Elephant and Rhinoceros Pavilion, London Zoo is a Grade II* listed building in the Westminster local planning authority area, England. First listed on 12 June 1998. A Modern Animal house.
Elephant and Rhinoceros Pavilion, London Zoo
- WRENN ID
- winding-rampart-yew
- Grade
- II*
- Local Planning Authority
- Westminster
- Country
- England
- Date first listed
- 12 June 1998
- Type
- Animal house
- Period
- Modern
- Source
- Historic England listing
Description
Elephant and Rhinoceros Pavilion, London Zoo
This animal house was designed in 1961 and built between 1962 and 1965 by Sir Hugh Casson, Neville Conder and Partners, with Jenkins and Potter as engineers and Peter Shepheard as landscape architect. F.A.P. Stengelhofen, architect to the Zoological Society of London, was consulted throughout the project.
The building is constructed from reinforced concrete with ribbed walls formed in three main pours. The rubbed texture of the concrete was deliberately designed to prevent the animals from rubbing against the walls and injuring themselves or the structure. An inner skin of brick supports the walls, and the roofs are conical and clad in copper.
The pavilion is set within an enclosure of purple brick walls, a ditch, and a raised paddock surrounded by purple brick paving and plinth. The animal pens inside are lined with mosaic, while the public spaces are spanned by laminated wood beams set in metal shoes. All the finishes are carefully considered, tactile, and finely detailed, forming an essential part of the building's exceptional quality.
The complex adopts a concave form designed to resemble animals drinking at a pool. It was conceived to house four elephants and four rhinoceroses in paired pens, each with access to separate sick-bay pens and moated external paddocks. Heavy double doors lead to the entrance, approached via steps for public access. Staff areas have slit windows; other windows are incorporated as skylights. The animal pens themselves are arranged in a circular arrangement to reflect the turning movements of the animals and to avoid sharp corners or spaces difficult to clean. They are each top-lit, with funnels that combine light provision with extract fans.
Members of the public circulate through a central hall at a slightly lower level, following an S-shaped route with a sunken viewing area and integral fixed benches separating them from the animals. The public spaces are kept dark whilst the pens are lit from above, creating an effect likened to a theatrical cyclorama. The complex also includes an elephant bathing area and a keeper's mess room; the mess room is notably the only area whose form does not directly follow from functional requirements.

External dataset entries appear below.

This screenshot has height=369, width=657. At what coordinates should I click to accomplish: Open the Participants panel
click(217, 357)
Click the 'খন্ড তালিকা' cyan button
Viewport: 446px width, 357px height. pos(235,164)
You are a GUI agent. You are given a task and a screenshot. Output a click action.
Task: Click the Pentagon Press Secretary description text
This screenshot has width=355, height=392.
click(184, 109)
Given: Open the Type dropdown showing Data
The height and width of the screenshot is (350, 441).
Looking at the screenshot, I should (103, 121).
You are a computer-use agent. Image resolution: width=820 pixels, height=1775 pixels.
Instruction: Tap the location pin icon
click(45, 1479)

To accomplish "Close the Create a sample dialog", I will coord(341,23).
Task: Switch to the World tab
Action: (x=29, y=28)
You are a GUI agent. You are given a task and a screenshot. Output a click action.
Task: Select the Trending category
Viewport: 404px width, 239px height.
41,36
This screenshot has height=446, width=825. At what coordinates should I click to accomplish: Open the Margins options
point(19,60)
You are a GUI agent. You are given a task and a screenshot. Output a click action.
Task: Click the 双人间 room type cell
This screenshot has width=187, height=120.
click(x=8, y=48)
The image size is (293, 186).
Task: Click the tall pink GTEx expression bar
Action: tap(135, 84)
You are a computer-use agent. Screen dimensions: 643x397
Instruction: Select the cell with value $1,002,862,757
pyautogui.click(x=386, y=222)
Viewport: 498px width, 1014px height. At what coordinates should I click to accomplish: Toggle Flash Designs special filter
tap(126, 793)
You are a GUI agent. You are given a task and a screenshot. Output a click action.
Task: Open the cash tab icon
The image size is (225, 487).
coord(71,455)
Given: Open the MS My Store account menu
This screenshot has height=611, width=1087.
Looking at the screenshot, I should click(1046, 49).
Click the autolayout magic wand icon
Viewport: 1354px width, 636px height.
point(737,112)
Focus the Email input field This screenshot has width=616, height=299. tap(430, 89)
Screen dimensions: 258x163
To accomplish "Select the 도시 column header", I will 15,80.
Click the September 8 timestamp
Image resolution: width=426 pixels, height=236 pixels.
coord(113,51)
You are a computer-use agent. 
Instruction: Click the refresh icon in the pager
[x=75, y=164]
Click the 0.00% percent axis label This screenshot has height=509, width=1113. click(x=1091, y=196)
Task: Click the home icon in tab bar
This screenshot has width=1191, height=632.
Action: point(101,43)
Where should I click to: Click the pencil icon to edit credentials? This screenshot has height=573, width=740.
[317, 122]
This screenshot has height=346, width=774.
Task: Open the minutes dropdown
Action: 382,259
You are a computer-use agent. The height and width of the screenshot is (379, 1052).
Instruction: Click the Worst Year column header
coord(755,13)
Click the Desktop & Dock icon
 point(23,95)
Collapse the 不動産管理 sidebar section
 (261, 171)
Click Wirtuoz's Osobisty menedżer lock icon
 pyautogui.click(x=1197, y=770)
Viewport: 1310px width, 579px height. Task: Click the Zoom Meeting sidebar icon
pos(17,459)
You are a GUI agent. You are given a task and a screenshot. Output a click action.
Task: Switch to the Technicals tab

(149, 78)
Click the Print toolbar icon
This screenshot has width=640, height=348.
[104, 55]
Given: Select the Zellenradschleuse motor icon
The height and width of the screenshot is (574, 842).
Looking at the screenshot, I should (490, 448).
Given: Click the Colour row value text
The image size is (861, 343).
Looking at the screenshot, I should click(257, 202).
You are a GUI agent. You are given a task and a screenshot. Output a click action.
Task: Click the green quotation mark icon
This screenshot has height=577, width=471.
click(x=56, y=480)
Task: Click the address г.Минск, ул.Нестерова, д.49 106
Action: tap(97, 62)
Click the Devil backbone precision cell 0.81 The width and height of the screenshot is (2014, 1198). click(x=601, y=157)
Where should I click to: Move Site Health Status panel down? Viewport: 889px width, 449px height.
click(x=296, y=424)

The Elephant and Rhinoceros Pavilion was one of the earliest and most significant buildings constructed at London Zoo following the Redevelopment Plan of 1956 devised by Stengelhofen and Casson and commissioned by Lord Zuckermann. The building reflects Casson and Conder's extensive experience in exhibition design, having been deliberately conceived to display these massive animals in the most dramatic way possible. It continues the approach established by the neighbouring Penguin Pool, designed by Lubetkin and Tecton, in which the architecture of the building reflects the character of the animals it houses and encourages them to display themselves naturally.
The design shows a debt to Tecton's circular elephant pens at Whipsnade Zoo, rather than to their unbuilt 1938 scheme for London Zoo. The architectural language employs the building's massive curves, textured surfaces, and distinctive silhouette as analogies for the animals themselves. This stands in notable contrast to the featherweight, soaring form of the nearby Snowdon Aviary.
The Elephant and Rhinoceros Pavilion represents the most mature, carefully considered, and richly detailed example among a succession of British zoo buildings erected between 1931 and 1965, and stands as the finest permanent building by one of the leading architectural practices of its era. The design demonstrates masterful technique through its dependence on lighting, scale, and colour, creating a close and practical relationship between the public and the animals within.